Jusqu’en 2007, Eurochambres était en charge de la gestion du programme « Gateway to Japan », fondé par la Commission européenne. Les sociétés européennes, en particulier les PME, voyaient du meilleur œil le soutien apporté par ce projet pratique. L’aide consistait à intégrer des entreprises ayant un projet prometteur au sein des réseaux nécessaires et à leur faire bénéficier de services utiles pour faciliter leur démarche au sein de l’archipel nippon. Elles disposaient d’une semaine de visite au Japon afin de découvrir concrètement le contexte des échanges. Les entreprises pouvaient rencontrer des partenaires adaptés à leur profil et prendre part à des missions logistiques, financières ou marketing. Avant le voyage, une formation portant sur les spécificités de leur secteur d’activité et la culture d’affaires japonaise était fournie. Au cours de cette phase de prise de contact au Japon, 98 % des sociétés tissaient des liens avec des acteurs locaux. Pour 88 % de ces dernières, une relation client – fournisseur s’est établie. « Les chiffres montrent qu’il existe un potentiel fort entre les entreprises françaises et nipponnes. Il faut créer un terrain favorable pour faciliter le contexte des affaires à une plus grande échelle », assure Alessandro Barberis.

 

Les entreprises européennes perçoivent le Japon comme un marché difficile et fermé. Les tarifs en vigueur aux frontières forment bien sûr un important obstacle. Les standards de produits propres au marché nippon, le besoin de certifications, la longueur des procédures d’enregistrement et les spécificités en termes de prix et de marketing sont autant d’autres d’éléments qui rendent les collaborations complexes, surtout pour les PME, qui disposent de peu de ressources pour les recherches et tests nécessaires.

 

« Pour entamer les négociations dans les meilleures conditions, nous avons besoin de voir par quelles étapes successives le gouvernement compte avancer. Il est important d’envoyer à l’Europe des signaux clairs concernant par exemple l’harmonisation des standards des produits et des certifications. Bien sûr, il n’est pas possible de connaître d’emblée l’issue des négociations, mais la Commission européenne devrait recevoir au travers d’une feuille de route des réponses convaincantes au sujet des différentes barrières tarifaires et des autres contraintes », reprend Alessandro Barberis.
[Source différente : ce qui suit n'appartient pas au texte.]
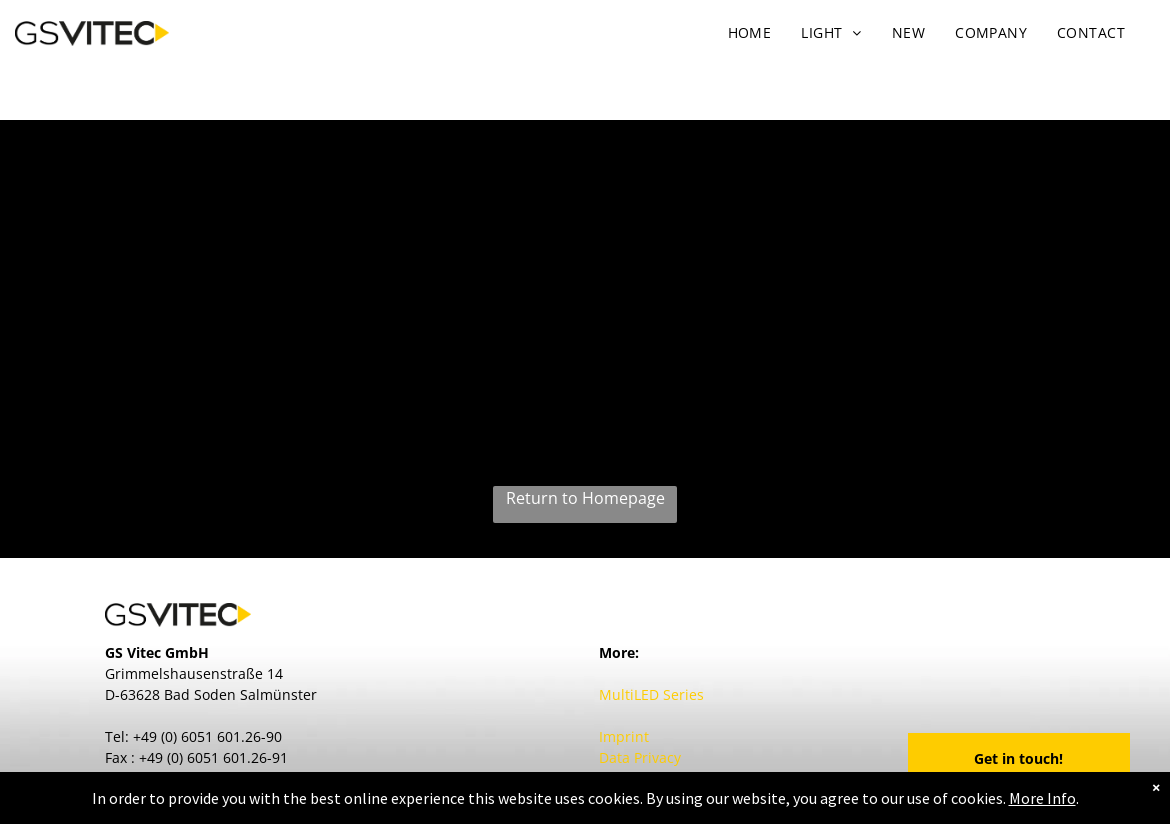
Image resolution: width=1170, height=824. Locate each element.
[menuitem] (750, 32)
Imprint (624, 736)
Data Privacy (640, 757)
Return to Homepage (585, 498)
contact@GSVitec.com (214, 778)
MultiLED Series (651, 694)
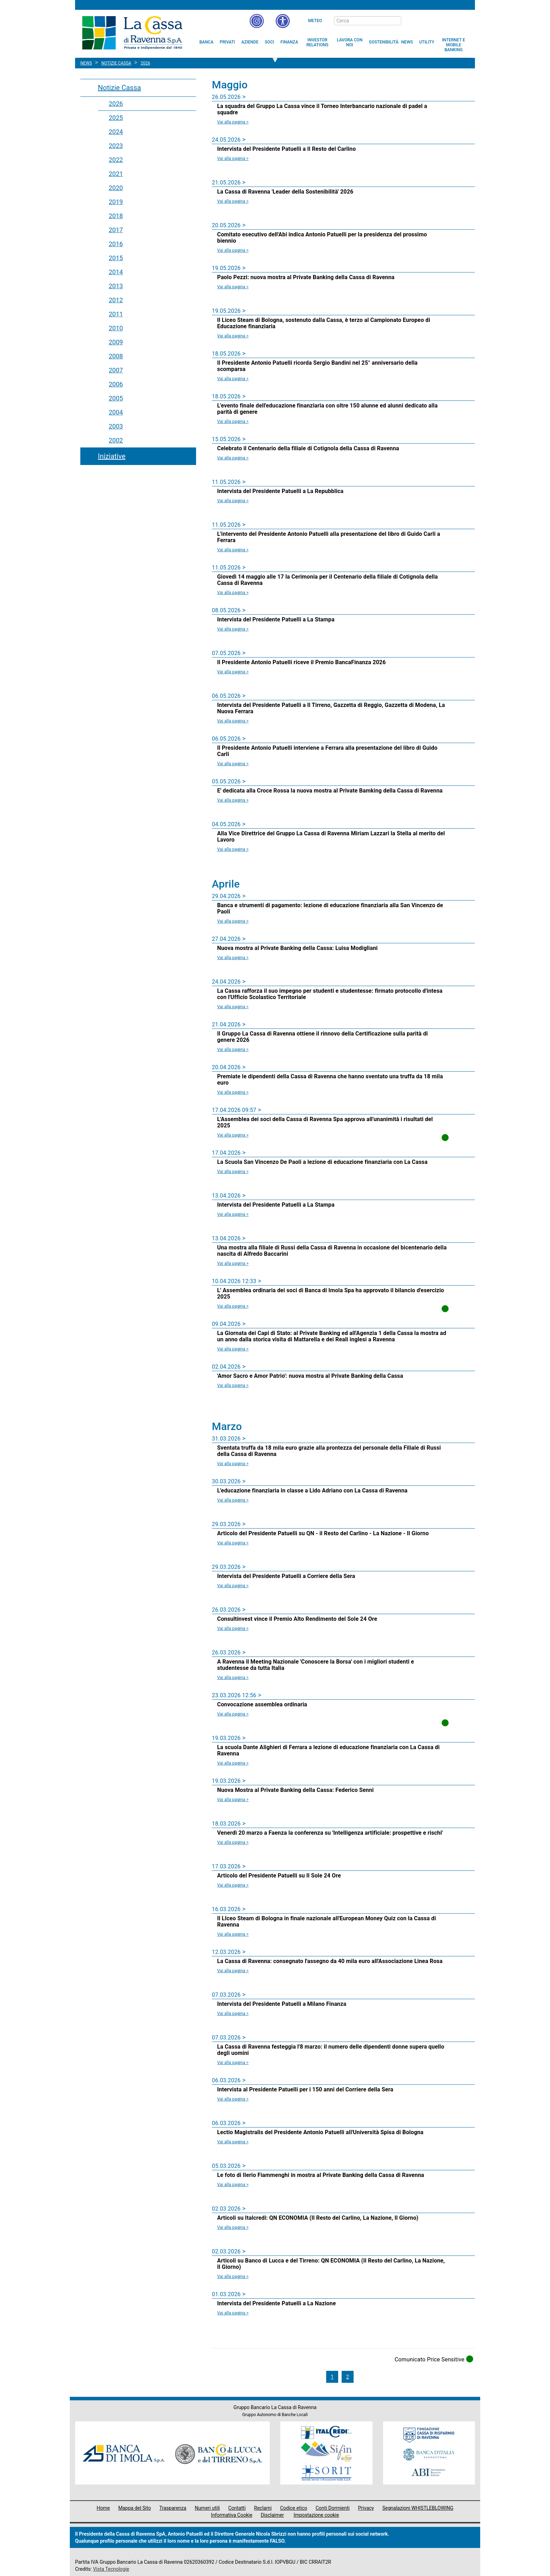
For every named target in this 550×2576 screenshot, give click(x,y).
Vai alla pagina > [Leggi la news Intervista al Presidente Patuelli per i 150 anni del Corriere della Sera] (233, 2099)
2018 (116, 216)
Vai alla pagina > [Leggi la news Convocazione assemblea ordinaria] (233, 1714)
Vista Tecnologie (111, 2569)
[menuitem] (206, 42)
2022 (116, 159)
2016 (116, 244)
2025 (116, 117)
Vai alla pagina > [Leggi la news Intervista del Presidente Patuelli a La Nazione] (233, 2313)
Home (103, 2508)
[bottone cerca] (410, 21)
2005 (116, 398)
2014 (116, 272)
L’Europe maintiendra une forte pression pour aboutir à un contexte véritablement gagnant-gagnant dans le projet d’accord de libre échange. « Nous pensons que les autorités japonaises sont conscientes que lorsque les négociations seront réellement lancées, les négociateurs européens ne concluront pas d’accord si celui-ci n’est pas suffisamment équilibré », poursuit-il.

 

L’ouverture des marchés publics est un point clé de ces négociations que les Japonais doivent impérativement prendre en compte. Il s’agit d’un immense potentiel qui peut se profiler pour les entreprises européennes dans des domaines très variés. Le président souhaite que « les négociations aboutissent à un système transparent et efficace qui autorise aussi bien les entreprises japonaises qu’européennes à être candidates aux différents chantiers publics d’Europe et du Japon. »

 

L’association Eurochambres insiste par ailleurs sur la nécessité d’une coopération en matière de recherches liées aux technologies vertes, ainsi qu’aux secteurs du transport et de l’énergie. « Nous avons beaucoup de savoir-faire à partager dans ces domaines. C’est pourquoi il faut également encourager les mouvements d’étudiants, de chercheurs et de main d’œuvre à haute valeur ajoutée. L’émulation qui en résultera sera bénéfique pour les deux parties », ajoute Alessandro Barberis.